Below are entries; print them exactly from the first line through the one containing "Click the defense control center app icon".

▼▼▼

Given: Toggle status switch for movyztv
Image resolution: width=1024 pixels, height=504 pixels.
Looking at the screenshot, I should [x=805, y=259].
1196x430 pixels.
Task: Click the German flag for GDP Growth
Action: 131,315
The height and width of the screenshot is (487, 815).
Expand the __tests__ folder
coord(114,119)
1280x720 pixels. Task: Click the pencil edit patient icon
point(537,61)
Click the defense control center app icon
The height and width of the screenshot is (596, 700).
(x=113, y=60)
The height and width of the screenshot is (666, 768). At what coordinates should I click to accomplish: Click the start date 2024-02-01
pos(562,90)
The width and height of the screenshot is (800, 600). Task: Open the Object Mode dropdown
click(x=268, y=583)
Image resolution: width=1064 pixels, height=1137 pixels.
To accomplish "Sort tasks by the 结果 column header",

▲▲▲

» WRITTEN ANSWER:
Given: Toggle status switch for movyztv
Image resolution: width=1024 pixels, height=504 pixels.
Looking at the screenshot, I should [x=805, y=259].
1196x430 pixels.
Task: Click the German flag for GDP Growth
Action: 131,315
The height and width of the screenshot is (487, 815).
Expand the __tests__ folder
coord(114,119)
1280x720 pixels. Task: Click the pencil edit patient icon
point(537,61)
Click the defense control center app icon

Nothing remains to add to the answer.